Die Hersteller haben noch weitergehende Überlegungen. "Bei Verwendung von Metall-Magnetpartikeln würde sich auch die Spurdichte erhöhen lassen. Bei 240 Spuren pro Seite und einer Schreibdichte von 36 700 Bit per Inch erzielt man 12,5 MB", berichtet Maxell-Manager Ewald und fährt gleich fort: "Disketten mit 4 und 12,5 MB Speicherkapazität sind bereits fester Bestandteil unserer Produktion in Japan." Auch für die BASF in Ludwigshafen sind 3-Zoll-Disketten mit Speicherkapazitäten von 4 oder mehr als 10 MB keine Zukunftsmusik mehr. BASF-Sprecher Wilfried Sauer: "Für diese Disketten-Generation sind neue, extrem feinteilige und hochkoerzitive Magnetpigmente erforderlich. Bei einer Speicherkapazität von 4 MB werden die Disketten mit einer Barium-Ferrit-Beschichtung und bei einer Speicherkapazität von mehr als 10 MB mit einer Metallpigment-Beschichtung versehen sein." 3M kündigt gar für das Ende der 90er Jahre "voraussichtlich Disketten mit einer Speicherkapazität von 30 MB an".

30 oder 40 MB machbar" aber nicht sinnvoll

Höhere Speicherkapazitäten hängen immer von drei wesentlichen Grundvoraussetzungen ab: höhere Spurzahlen, höhere Schreibdichten und der Koerzitivkraft des Beschichtungsmaterials. Die Koerzivität einer Magnetschicht wird in Oerstedt angegeben und sagt etwas über ihre Magnetisierbarkeit aus. Je höher dieser Wert ist, desto enger lassen sich die einzelnen Bits zusammenpacken, ohne daß man Signalverluste befürchten muß. Heute sind für Disketten Beschichtungen aus Kobaltmodifiziertem Eisenoxid mit einer Koerzivität von 700 bis 750 Oerstedt üblich. Die neue Diskettengeneration mit ihren Barium-Ferrit-Schichten hat eine Koerzivität von 700 bis 950 Oerstedt. Für BASF-Sprecher Sauer stellt sich aber die Frage nach dem Sinn immer größerer Speicherkapazitäten, wenn Disketten ein preiswertes Speichermedium für den Datentransport bleiben sollen: "30 oder 40 MB sind zwar technisch machbar aber nicht sinnvoll, weil sie zu teuer werden."

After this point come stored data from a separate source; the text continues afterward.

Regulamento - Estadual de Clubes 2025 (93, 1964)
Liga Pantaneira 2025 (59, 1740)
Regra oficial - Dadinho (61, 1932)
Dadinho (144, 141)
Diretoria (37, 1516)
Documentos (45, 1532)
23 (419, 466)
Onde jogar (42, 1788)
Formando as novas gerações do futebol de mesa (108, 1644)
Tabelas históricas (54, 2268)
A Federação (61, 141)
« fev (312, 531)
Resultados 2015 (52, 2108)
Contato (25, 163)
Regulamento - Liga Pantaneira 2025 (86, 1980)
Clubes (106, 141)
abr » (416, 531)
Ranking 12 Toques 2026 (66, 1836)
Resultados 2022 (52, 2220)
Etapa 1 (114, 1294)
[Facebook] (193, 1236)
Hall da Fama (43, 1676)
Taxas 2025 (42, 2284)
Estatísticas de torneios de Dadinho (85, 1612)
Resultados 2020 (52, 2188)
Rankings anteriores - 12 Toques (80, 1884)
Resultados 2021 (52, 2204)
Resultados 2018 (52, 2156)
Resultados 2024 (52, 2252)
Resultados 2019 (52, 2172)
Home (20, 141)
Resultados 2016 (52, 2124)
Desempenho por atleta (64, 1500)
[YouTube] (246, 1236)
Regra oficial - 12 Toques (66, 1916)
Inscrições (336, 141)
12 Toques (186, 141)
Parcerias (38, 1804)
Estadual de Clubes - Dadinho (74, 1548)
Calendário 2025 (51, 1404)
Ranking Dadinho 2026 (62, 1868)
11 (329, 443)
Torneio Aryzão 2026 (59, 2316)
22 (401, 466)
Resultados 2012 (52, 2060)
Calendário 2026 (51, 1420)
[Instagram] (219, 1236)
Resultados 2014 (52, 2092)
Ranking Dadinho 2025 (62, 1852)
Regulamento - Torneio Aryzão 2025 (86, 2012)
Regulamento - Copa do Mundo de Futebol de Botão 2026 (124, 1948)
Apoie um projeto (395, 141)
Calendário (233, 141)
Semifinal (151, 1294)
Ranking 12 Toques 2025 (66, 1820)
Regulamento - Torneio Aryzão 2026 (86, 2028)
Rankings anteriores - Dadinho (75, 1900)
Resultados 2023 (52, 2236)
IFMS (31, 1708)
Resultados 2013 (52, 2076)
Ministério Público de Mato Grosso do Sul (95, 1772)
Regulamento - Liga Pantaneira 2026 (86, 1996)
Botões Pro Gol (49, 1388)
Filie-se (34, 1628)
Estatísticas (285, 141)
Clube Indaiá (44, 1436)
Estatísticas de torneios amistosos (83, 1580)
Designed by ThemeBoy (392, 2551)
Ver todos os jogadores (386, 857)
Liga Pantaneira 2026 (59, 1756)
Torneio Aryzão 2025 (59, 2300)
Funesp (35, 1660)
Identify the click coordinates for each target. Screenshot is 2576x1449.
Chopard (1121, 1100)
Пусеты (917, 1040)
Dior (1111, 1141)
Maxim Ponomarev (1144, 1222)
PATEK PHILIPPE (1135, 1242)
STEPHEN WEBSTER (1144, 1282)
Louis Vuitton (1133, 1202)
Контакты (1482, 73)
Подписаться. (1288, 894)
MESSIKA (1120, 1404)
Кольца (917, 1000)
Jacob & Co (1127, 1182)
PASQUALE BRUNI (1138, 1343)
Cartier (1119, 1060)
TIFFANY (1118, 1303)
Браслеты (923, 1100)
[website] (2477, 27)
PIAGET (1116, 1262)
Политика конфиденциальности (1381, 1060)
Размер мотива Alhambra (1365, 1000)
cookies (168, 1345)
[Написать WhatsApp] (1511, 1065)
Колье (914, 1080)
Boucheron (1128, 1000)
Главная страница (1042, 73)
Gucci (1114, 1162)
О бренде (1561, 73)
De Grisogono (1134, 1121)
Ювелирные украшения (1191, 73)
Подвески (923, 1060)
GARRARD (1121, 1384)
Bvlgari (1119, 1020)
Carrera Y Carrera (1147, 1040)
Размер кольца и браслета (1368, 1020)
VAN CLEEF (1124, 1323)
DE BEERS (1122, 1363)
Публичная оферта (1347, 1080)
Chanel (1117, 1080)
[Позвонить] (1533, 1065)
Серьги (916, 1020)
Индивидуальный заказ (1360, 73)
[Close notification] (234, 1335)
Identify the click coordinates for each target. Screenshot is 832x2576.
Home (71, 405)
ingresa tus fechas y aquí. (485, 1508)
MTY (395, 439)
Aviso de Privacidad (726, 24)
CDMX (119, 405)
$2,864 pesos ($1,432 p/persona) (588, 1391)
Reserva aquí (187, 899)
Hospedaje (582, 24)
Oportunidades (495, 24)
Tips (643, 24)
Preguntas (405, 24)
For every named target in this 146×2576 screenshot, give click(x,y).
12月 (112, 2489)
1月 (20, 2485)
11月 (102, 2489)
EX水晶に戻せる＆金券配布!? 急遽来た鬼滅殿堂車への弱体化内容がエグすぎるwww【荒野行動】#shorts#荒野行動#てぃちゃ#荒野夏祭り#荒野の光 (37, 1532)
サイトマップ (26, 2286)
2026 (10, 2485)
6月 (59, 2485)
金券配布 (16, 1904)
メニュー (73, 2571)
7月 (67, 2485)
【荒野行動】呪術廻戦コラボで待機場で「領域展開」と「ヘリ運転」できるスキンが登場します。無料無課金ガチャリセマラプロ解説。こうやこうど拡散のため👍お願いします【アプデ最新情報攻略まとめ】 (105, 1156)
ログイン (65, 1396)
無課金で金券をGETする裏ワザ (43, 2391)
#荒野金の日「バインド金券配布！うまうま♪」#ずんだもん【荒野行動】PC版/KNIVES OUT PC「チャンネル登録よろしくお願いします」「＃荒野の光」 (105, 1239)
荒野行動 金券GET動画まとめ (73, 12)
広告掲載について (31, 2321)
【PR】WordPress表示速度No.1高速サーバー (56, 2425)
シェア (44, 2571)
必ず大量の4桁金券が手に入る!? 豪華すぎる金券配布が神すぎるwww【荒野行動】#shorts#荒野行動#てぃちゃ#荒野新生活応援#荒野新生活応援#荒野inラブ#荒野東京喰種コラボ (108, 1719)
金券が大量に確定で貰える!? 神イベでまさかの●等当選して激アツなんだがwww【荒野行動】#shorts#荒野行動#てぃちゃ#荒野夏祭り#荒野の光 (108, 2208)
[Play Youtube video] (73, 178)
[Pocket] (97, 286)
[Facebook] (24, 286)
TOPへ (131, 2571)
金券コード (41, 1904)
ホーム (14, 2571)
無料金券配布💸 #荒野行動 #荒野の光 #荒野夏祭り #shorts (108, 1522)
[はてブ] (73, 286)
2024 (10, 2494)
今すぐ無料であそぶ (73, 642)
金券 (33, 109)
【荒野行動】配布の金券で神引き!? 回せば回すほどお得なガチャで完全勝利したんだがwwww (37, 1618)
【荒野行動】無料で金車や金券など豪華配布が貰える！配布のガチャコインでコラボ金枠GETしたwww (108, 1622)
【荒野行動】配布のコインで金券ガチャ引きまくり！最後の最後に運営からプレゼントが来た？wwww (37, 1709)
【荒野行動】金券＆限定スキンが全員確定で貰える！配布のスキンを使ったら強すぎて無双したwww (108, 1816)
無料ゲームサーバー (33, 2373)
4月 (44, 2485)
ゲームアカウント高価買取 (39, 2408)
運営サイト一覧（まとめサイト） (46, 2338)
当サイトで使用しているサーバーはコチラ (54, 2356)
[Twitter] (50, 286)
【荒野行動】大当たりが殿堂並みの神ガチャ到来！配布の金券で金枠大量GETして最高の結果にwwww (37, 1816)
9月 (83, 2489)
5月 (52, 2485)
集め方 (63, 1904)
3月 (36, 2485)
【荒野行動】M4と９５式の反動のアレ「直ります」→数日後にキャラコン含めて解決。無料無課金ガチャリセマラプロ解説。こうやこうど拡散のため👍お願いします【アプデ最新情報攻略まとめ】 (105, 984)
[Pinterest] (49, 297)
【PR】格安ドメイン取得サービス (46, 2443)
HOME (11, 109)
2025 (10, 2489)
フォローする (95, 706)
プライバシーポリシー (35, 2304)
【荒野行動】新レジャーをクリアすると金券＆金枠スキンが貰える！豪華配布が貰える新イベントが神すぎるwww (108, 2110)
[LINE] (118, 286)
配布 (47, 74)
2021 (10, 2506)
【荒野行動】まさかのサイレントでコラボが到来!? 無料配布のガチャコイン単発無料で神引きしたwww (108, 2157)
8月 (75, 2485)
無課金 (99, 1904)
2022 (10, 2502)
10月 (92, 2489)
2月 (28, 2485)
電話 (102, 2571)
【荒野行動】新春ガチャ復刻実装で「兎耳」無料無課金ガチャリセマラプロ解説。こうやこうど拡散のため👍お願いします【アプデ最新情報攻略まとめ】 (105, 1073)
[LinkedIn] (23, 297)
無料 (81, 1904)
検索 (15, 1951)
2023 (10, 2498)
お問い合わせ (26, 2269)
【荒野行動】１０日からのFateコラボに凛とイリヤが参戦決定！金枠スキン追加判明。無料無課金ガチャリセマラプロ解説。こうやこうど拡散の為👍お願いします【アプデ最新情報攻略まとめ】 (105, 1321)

Die Diskettenhersteller rechnen für das Ende dieses Jahres oder spätestens für 1991 mit den ersten Laufwerken, die ihre neuen 4-MB-Datenträger beschreiben und lesen können. "Wir sind auf diese Entwicklung vorbereitet und werden mit der Einführung dieser neuen Laufwerke auch entsprechende Disketten anbieten", verkündet BASF-Sprecher Sauer. "Das ist natürlich auch abhängig von der Entscheidung der großen Computerhersteller - hier federführend IBM -, wann Computer mit entsprechenden Laufwerken angeboten werden. Wir haben die entsprechenden Disketten bereits zur Marktreife entwickelt", heißt es bei 3M. Und Ewald rechnet fest mit dem Einsatz der 4-MB-Disketten in der kommenden PC-Generation: "Zeitlich gesehen könnten sie Ende dieses Jahres beziehungsweise Anfang kommen. den Jahres Anwendung finden."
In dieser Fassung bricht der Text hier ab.